We start our tour of PyRIID by answering the question, "What is a SampleSet?"

The `SampleSet` is the primary data structure in which we store spectral data and related information.

So much of PyRIID is built around the idea of passing around `SampleSet` objects.

- Spectra and related info are stored in `SampleSet`s together.
- Normalizing spectra?  There are multiple `SampleSet` methods for this.
- Mixing spectra? A `SampleSet` goes into the `SeedMixer` and you get a `SampleSet` out.
- Want perform inference with a model? Pass its `predict()` method a `SampleSet`.
- Where are my model's predictions?  They are in `prediction_probas` property of the `SampleSet` you just gave it.
- Visualization functions?  Almost all take one or more `SampleSet`s as input.

`SampleSet`s can be saved as either HDF files or PCF's, and read in from either (some restrictions apply in the case of PCF's).

**Terminology Disclaimer:**

Whenever you see the term "foreground" (often shortened to `fg`), you should think of a spectrum containing only source information (sometimes you will see the term "source" used interchangeably with "foreground").
Likewise, "background" (often shortened to `bg`) is a spectrum containing counts exclusively from background sources.
In this way, the "foreground" source is the novel, anomalous presence in our detector's view of its environment.

    gross = fg + bg

## Seed Synthesis

**Seed** Synthesis is where we obtain the pure spectra (think templates) we will use to *seed* other synthesizers.

Here's the full process:

![full-process](./images/full_process.png)

### Basic seed synthesis

The API for using PyRIID's Seed Synthesis essentially asks you to write a specification for performing one or more injects in terms of the various parameters made available via the GADRAS API.

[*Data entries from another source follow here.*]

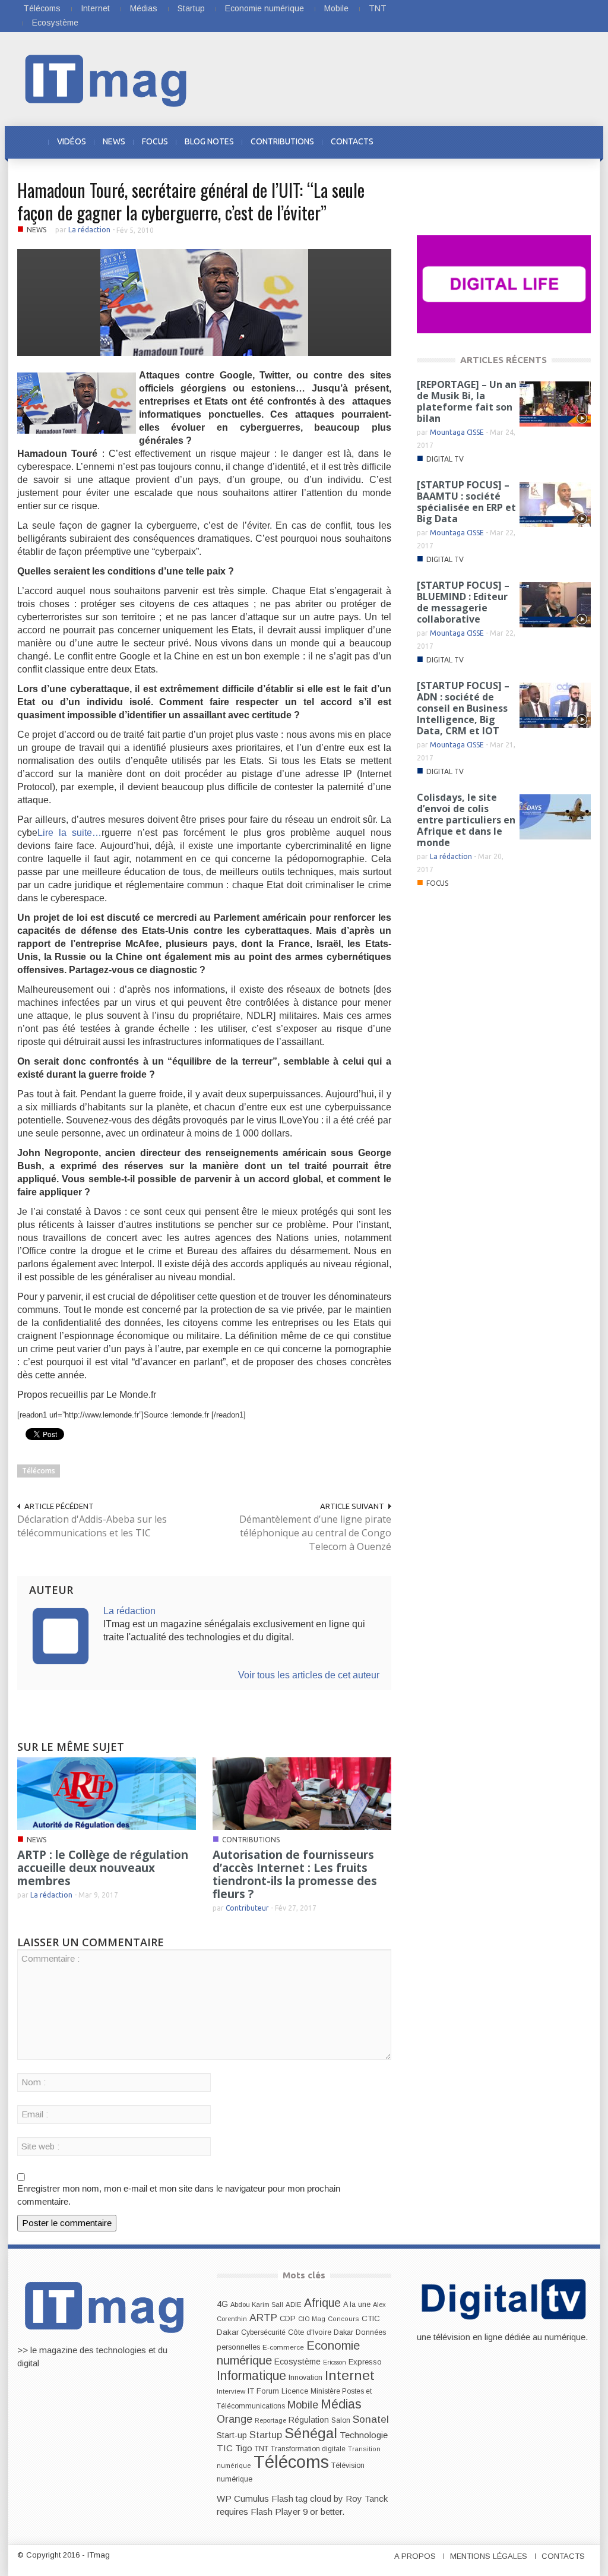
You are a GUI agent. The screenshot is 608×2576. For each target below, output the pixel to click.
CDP (288, 2318)
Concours (343, 2318)
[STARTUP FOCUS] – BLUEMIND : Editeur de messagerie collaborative (463, 602)
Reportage (270, 2420)
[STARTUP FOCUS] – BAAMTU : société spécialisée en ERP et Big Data (466, 501)
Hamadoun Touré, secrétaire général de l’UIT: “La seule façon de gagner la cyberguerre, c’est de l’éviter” (191, 201)
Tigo (243, 2448)
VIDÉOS (71, 141)
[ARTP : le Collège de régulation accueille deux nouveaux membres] (106, 1793)
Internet (95, 8)
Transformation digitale (308, 2449)
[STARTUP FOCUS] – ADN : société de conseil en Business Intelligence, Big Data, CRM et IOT (463, 708)
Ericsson (334, 2362)
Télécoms (42, 8)
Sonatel (371, 2419)
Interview (231, 2391)
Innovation (305, 2377)
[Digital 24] (504, 284)
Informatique (251, 2376)
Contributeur (247, 1908)
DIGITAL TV (445, 459)
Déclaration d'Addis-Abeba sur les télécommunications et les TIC (92, 1526)
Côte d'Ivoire (309, 2332)
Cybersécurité (263, 2332)
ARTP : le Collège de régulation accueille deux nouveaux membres (102, 1868)
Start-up (232, 2435)
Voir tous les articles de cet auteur (308, 1675)
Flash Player (275, 2511)
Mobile (336, 8)
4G (222, 2304)
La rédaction (89, 229)
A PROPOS (415, 2556)
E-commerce (283, 2347)
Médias (143, 8)
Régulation (309, 2420)
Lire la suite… (69, 833)
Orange (234, 2419)
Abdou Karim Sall (256, 2304)
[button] (578, 141)
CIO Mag (311, 2318)
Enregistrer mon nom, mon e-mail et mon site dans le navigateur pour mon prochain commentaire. (178, 2194)
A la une (356, 2304)
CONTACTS (352, 141)
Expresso (365, 2361)
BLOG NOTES (209, 141)
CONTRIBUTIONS (282, 141)
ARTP (263, 2318)
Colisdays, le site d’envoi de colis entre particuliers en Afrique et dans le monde (466, 820)
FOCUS (155, 141)
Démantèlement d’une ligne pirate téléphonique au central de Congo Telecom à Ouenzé (315, 1533)
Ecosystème (55, 22)
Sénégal (310, 2433)
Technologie (364, 2435)
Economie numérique (264, 8)
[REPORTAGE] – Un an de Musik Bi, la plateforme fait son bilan (467, 401)
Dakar (343, 2332)
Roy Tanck (367, 2498)
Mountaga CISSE (457, 432)
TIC (225, 2448)
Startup (191, 8)
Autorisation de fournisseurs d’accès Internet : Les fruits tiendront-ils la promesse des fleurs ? (295, 1874)
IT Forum (263, 2390)
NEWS (114, 141)
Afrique (322, 2303)
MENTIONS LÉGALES (488, 2556)
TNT (378, 8)
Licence (294, 2391)
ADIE (294, 2304)
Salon (340, 2420)
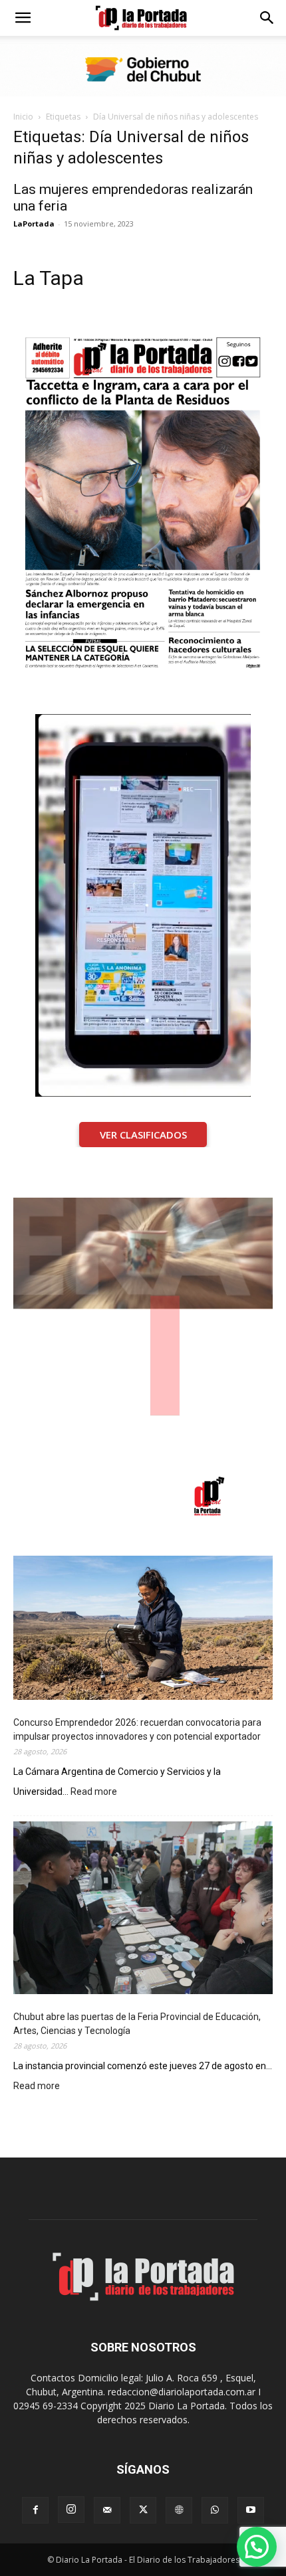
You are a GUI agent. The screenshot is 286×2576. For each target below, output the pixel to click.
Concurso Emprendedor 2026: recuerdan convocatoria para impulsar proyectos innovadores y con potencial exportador (137, 1729)
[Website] (179, 2510)
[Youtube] (250, 2510)
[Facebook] (35, 2510)
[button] (22, 18)
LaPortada (34, 224)
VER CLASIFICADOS (143, 1134)
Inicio (23, 116)
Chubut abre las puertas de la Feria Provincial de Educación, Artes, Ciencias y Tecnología (137, 2023)
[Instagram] (71, 2509)
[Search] (267, 18)
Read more (94, 1792)
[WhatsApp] (215, 2510)
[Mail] (107, 2510)
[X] (143, 2510)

Your seed specification is your model's first set of assumptions.

In [None]:
"""Synthesizing seeds"""
from riid.data.synthetic.seed import SeedSynthesizer

seed_syn = SeedSynthesizer()
fg_seeds_ss, bg_seeds_ss = seed_syn.generate("./spec_nai_basic.yaml")
# The YAML file defining the seed synthesis specification is ultimately parsed into a dictionary.
# You can also load it yourself and pass in the dictionary instead - this is useful for varying detector parameters!

In [None]:
"""Inspecting SampleSets"""
fg_seeds_ss
# fg_seeds_ss.spectra
# fg_seeds_ss.sources
# fg_seeds_ss.info
# fg_seeds_ss.prediction_probas

In [None]:
"""Plotting spectra"""
from riid.visualize import plot_spectra
import matplotlib.pyplot as plt


# Plot foreground(s)
am241_only_ss = fg_seeds_ss[fg_seeds_ss.get_labels() == "Am241"]
fig, ax = plot_spectra(
    am241_only_ss, 
    in_energy=True, 
    figsize=(9.6, 4.8),
    ylim=(1e-10, None),
    xlim=(0, 1000),
    target_level="Seed", 
    show=False
)
ax.axvline(59, color="green", label="59 KeV")
ax.legend()
plt.show()

# Plot background(s)
_ = plot_spectra(bg_seeds_ss, in_energy=True, ylim=(1e-5, None))
bg_seeds_ss.sources

In [None]:
"""Combining SampleSets"""
from riid.data import SampleSet

all_seeds_ss = SampleSet()
all_seeds_ss.concat([fg_seeds_ss, bg_seeds_ss])
all_seeds_ss.sources

In [None]:
"""Saving and loading SampleSets"""
fg_seeds_ss.to_hdf("./two_fgs.h5")
bg_seeds_ss.to_hdf("./one_bg.h5")

fg_seeds_ss.to_pcf("./two_fgs.pcf")
bg_seeds_ss.to_pcf("./one_bg.pcf")

### Aside: Seed Mixing

In some cases, it makes sense to "identify" a spectrum in terms of a dominant or high priority radioisotope - multiclass classification.
In other cases, perhaps we would like to identify a spectrum as merely containing one or more radioisotopes - multiclass classifcation.
And going one step beyond, perhaps there is a desire to actually look at and utilize the radioisotope proportions predicted my a model - label proportion estimation.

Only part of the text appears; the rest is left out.